Exhibit 10.2
Execution Version
Lock-Up Agreement
September 11, 2024
Solaris Oilfield Infrastructure, Inc.
9651 Katy Freeway, Suite 300
Houston, TX 77024
Attention: Christopher Powell
Email: christopher.powell@solarisoilfield.com
Re: Lock-Up Agreement
Ladies and Gentlemen:
This letter (this “Letter Agreement”) is being delivered to you in accordance with the Contribution Agreement, dated as of July 9, 2024 (the “Contribution Agreement”), by and among (a) Solaris Oilfield Infrastructure, Inc., a Delaware corporation (“Acquiror Parent”), (b) Solaris Oilfield Infrastructure, LLC, a Delaware limited liability company and a subsidiary of Acquiror Parent (“Acquiror”), (c) (i) John A. Johnson, an individual resident of the State of Florida, and (ii) John Tuma, an individual resident of the State of Texas, and (d) (i) J Turbines, Inc., a Delaware corporation, and (ii) KTR Management Company, LLC, a Texas limited liability company.
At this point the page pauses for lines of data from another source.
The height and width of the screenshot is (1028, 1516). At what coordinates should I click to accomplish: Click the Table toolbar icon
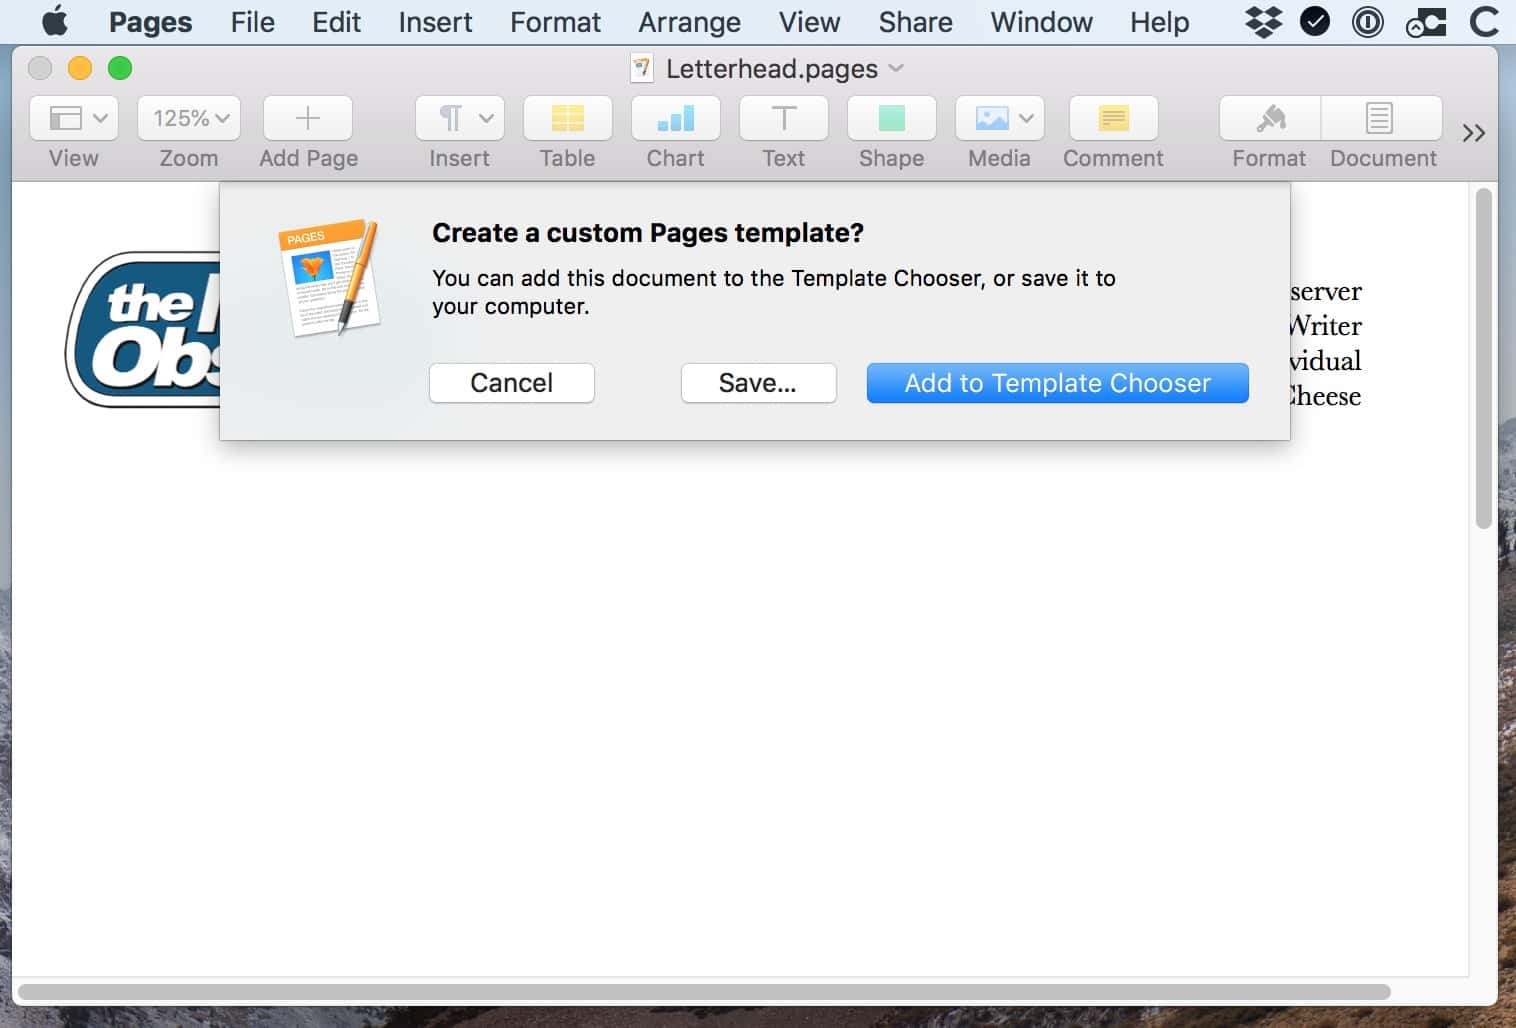point(567,119)
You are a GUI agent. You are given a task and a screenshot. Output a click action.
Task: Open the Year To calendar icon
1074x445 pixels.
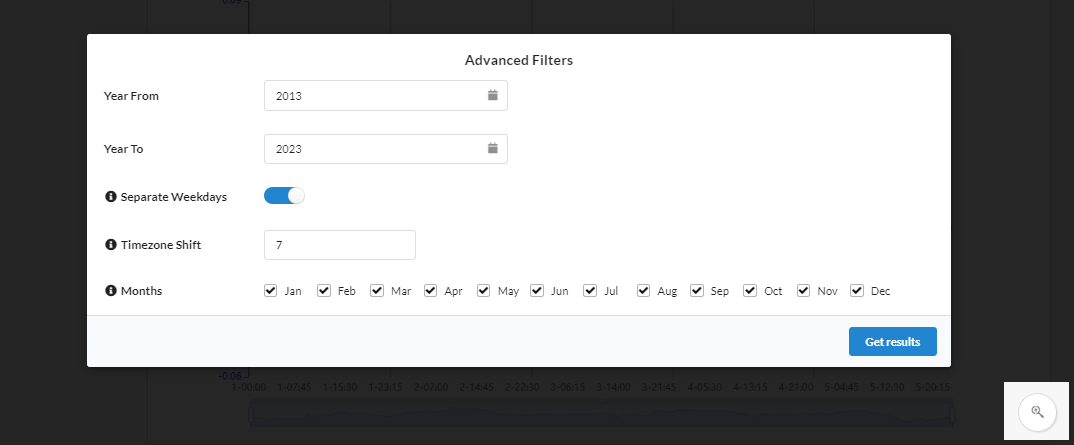coord(492,148)
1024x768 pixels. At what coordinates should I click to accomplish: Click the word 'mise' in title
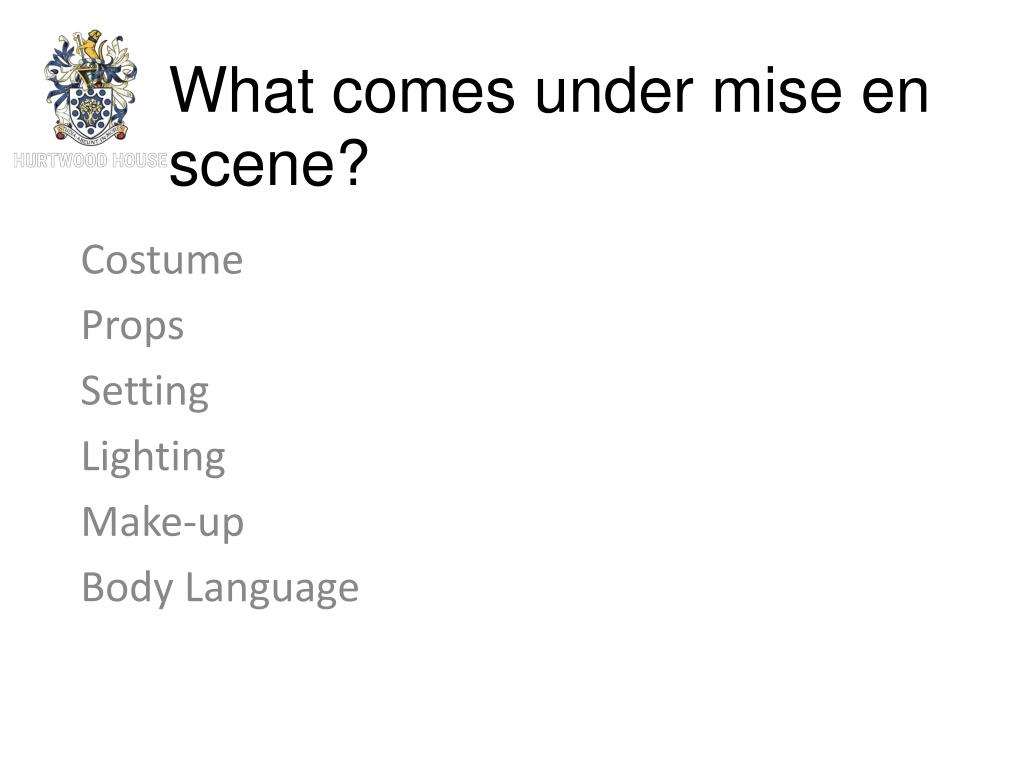pyautogui.click(x=777, y=91)
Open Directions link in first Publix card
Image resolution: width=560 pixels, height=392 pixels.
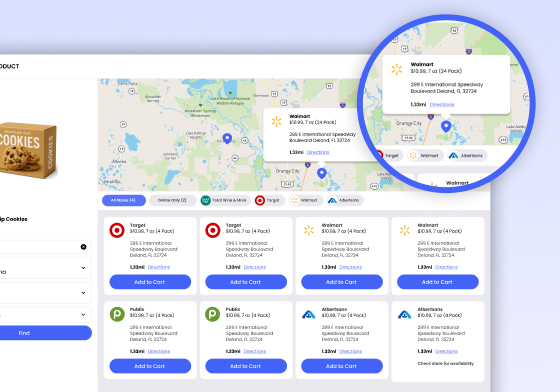click(x=159, y=351)
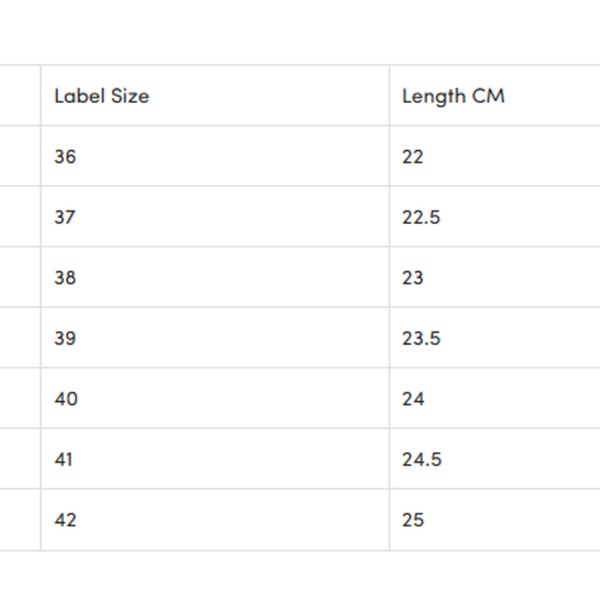Click the 24 length cell

click(413, 399)
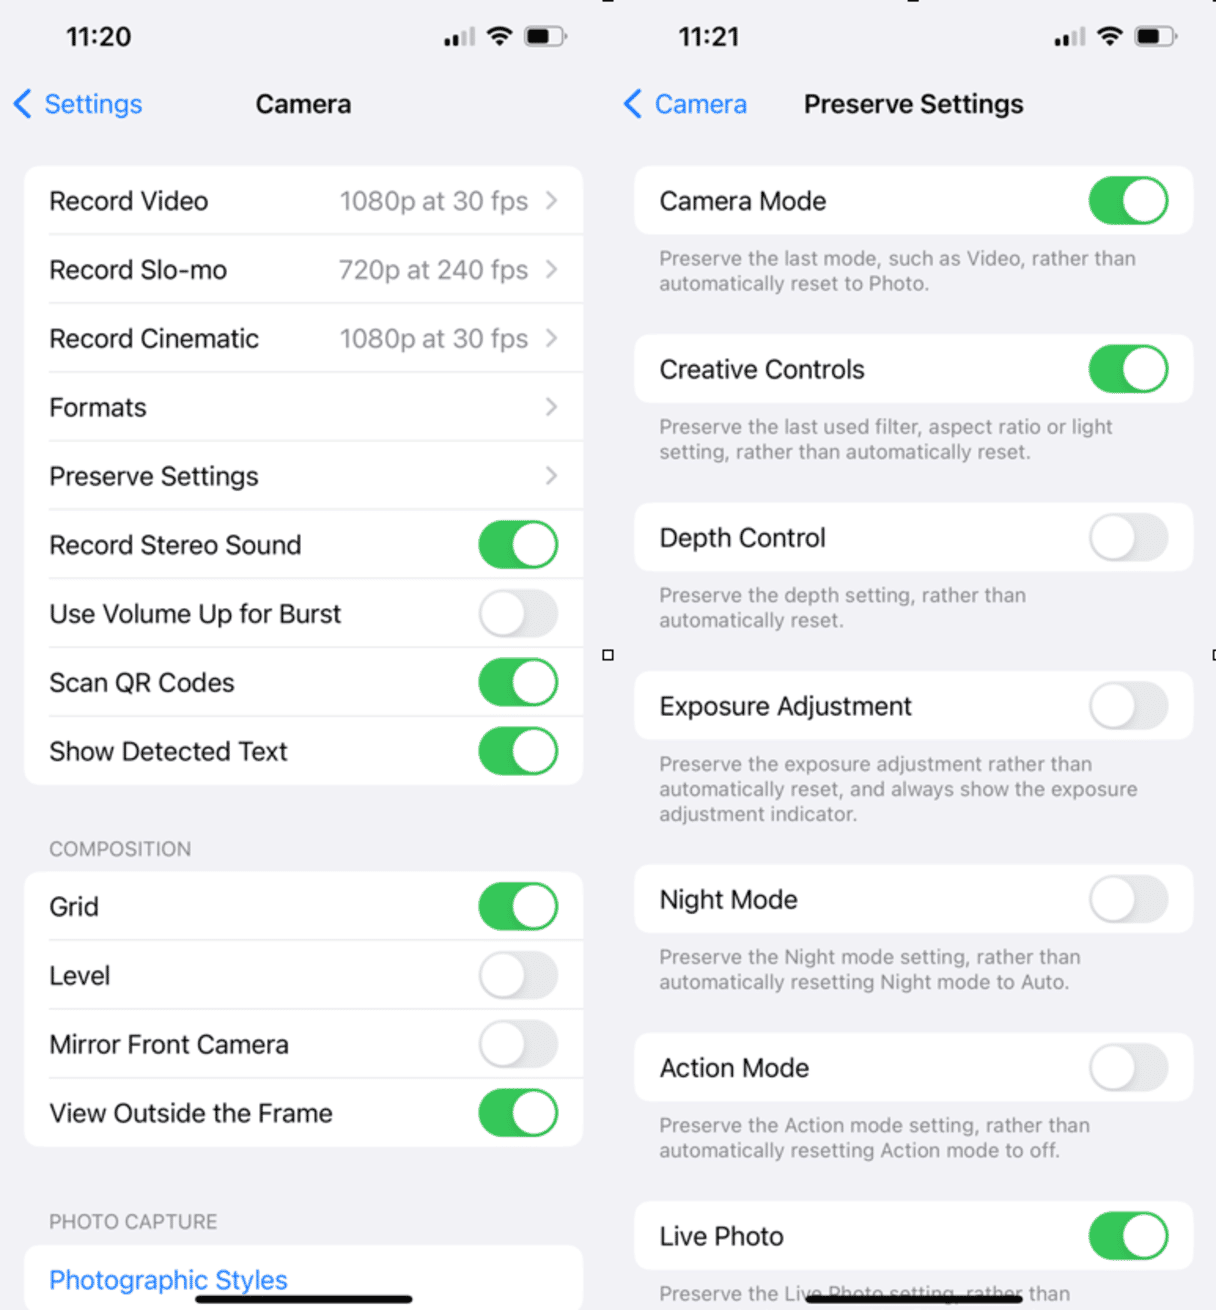The image size is (1216, 1310).
Task: Toggle Night Mode preserve switch
Action: pos(1128,900)
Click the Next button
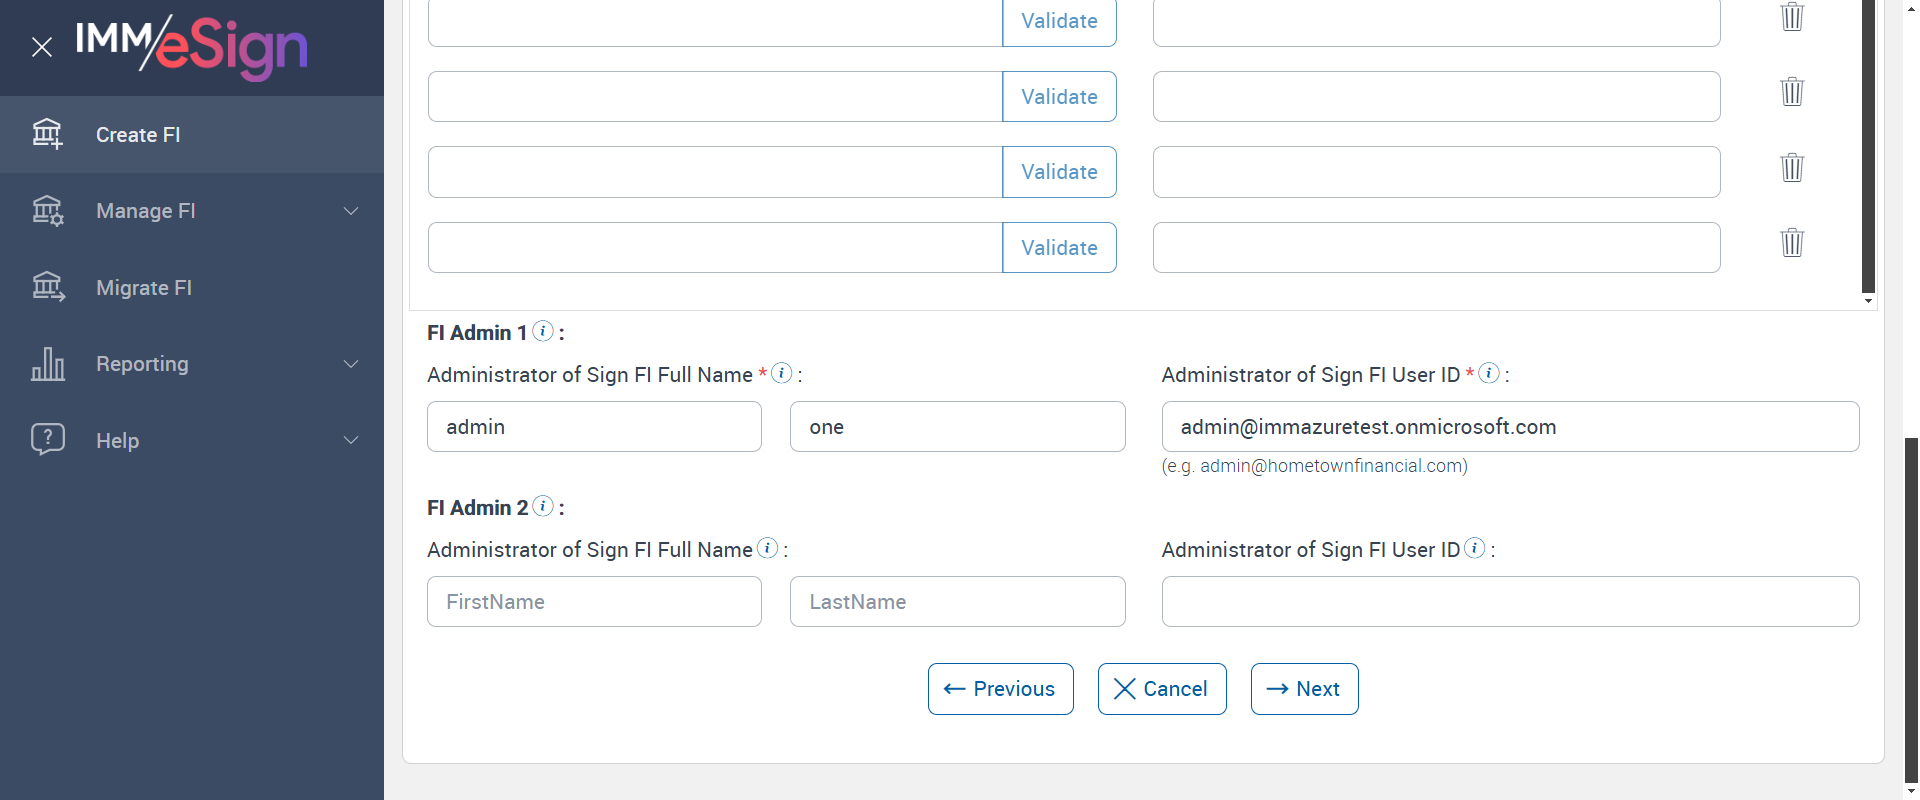 (1304, 689)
Capitalized terms used but not otherwise defined herein shall have the meanings ascribed to such terms in the Contribution Agreement.
In order to induce Acquiror Parent and Acquiror to proceed with the Transactions and for other good and valuable consideration, the receipt and sufficiency of which are hereby acknowledged, the undersigned (the “Securityholder”) hereby agrees with Acquiror Parent and Acquiror as follows:
1. The Securityholder hereby irrevocably agrees, without the prior written consent of Acquiror Parent, not to, directly or indirectly, (i) offer for sale, sell, pledge, or otherwise dispose of (or enter into any transaction or device that is designed to result or would be reasonably likely to result in the disposition by any Person at any time in the future of) any shares of Acquiror Parent Class B Common Stock or Acquiror Units issued as Closing Equity Consideration (or any shares of Acquiror Parent Class A Common Stock acquired in exchange therefor), (ii) enter into any swap or other derivatives transaction that transfers to another, in whole or in part, any of the economic benefits or risks of ownership of any shares of Acquiror Parent Class B Common Stock or Acquiror Units issued as Closing Equity Consideration (or any shares of Acquiror Parent Class A Common Stock acquired in exchange therefor), whether any such transaction described in clause (i) or (ii) above is to be settled by delivery of any such shares of Acquiror Parent Class B Common Stock, Acquiror Units (or any shares of Acquiror Parent Class A Common Stock acquired in exchange therefor) or other Equity Interests, other securities, in cash or otherwise or (iii) publicly disclose the intention to do any of the foregoing, in each case until one-hundred eighty (180) days following the Closing Date (the “Lock-Up”).